Há alguns anos, antes de DALL-E ou MidJourney, começaram a surgir as primeiras páginas web de geração de rostros através de inteligência artificial. Todos nós ficamos legitimamente surpreendidos com o seu realismo, mas ainda assim havia vários indicadores que nos permitiam identificar os rostos falsos. Muitos deles ainda tinham algo de ‘estranho’, de ‘realista mas não’, algo semelhante ao ‘fenómeno do vale inquietante’, que nos fazia franzir a testa ao vê-los.
Mas isso era antes. Agora, como se costuma dizer, as coisas avançaram de forma impressionante: a IA generativa atingiu um nível de realismo surpreendente, e alguns dos seus resultados podem até confundir-nos, fazendo-nos acreditar que estamos a ver outros seres humanos. De facto, um estudo recente publicado na revista Psychological Science lançou alguma luz sobre este assunto.
O estudo, intitulado “AI Hyperrealism: Why AI Faces Are Perceived as More Real Than Human Ones”, foi realizado por uma equipa de investigadores de universidades britânicas, australianas e canadianas. O seu objetivo? Investigar como os rostos gerados pela IA são “mais reais” do que as fotografias de humanos reais.

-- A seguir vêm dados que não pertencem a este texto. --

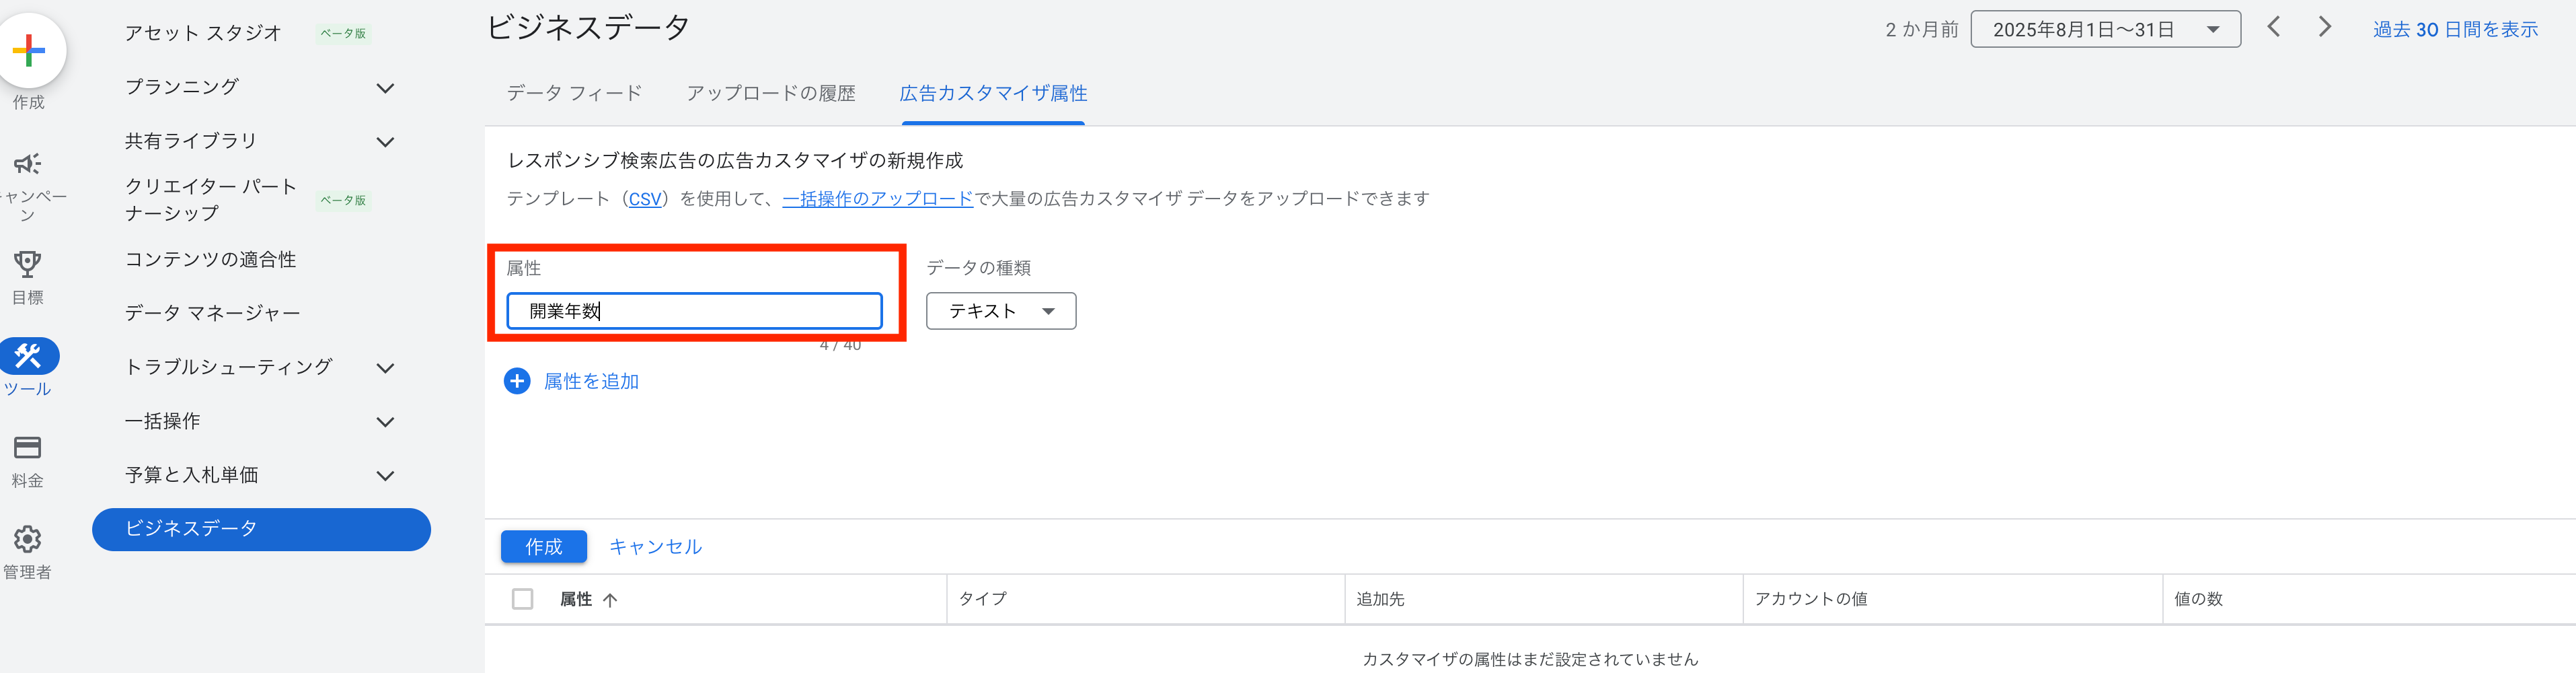The height and width of the screenshot is (673, 2576).
Task: Select the Tools wrench icon
Action: (x=29, y=356)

Para realizar o estudo, foi apresentado a um grupo de adultos uma mistura de 100 imagens geradas por IA e 100 fotografias de pessoas reais. Foi pedido a estes participantes que identificassem quais eram os rostos reais e quais os gerados por IA, bem como o seu nível de confiança nas suas decisões.
Os resultados foram surpreendentes: 66% das imagens geradas por IA foram identificadas como rostos humanos, em comparação com 51% das imagens reais.
Os investigadores sugerem que fatores como a proporcionalidade, a familiaridade e a falta de traços distintivos fizeram com que os rostos gerados pela IA parecessem mais reais aos participantes. Esta percepção de atratividade e normalidade nos rostos gerados pela IA tornou-os mais difíceis de distinguir dos rostos humanos reais.
No entanto, este fenómeno não foi observado em imagens de pessoas com outras cores do primeiro estudo, onde tanto os rostos gerados pela IA como os reais foram percebidos como humanos em aproximadamente 51% das ocasiões, independentemente da raça do participante. Isto sugere que o viés nos modelos de IA, que muitas vezes são treinados principalmente com imagens de pessoas brancas, pode estar a influenciar este fenómeno de ‘hiper realismo IA’.
Curiosamente, embora os humanos tenham tido dificuldades em diferenciar entre rostos reais e gerados por IA, os investigadores desenvolveram um sistema de aprendizagem automática capaz de detetar a resposta correta em 94% das ocasiões.
A incapacidade das pessoas em diferenciar entre rostos reais e gerados por IA poderia levar a um aumento de práticas enganosas, como a fraude de identidade. Além disso, segundo o Dr. Zak Witkower, coautor da pesquisa, este viés racial na geração de rostos através da IA poderia ter consequências negativas em áreas como a busca de pessoas desaparecidas ou o reconhecimento facial em sistemas de segurança pública.
A possibilidade de fraude de identidade e o viés racial inerente a estes modelos são questões que precisam ser abordadas à medida que continuamos a desenvolver e a utilizar esta tecnologia. É essencial que continuemos a investigar e a compreender estas questões para garantir que a IA é utilizada de forma responsável e ética.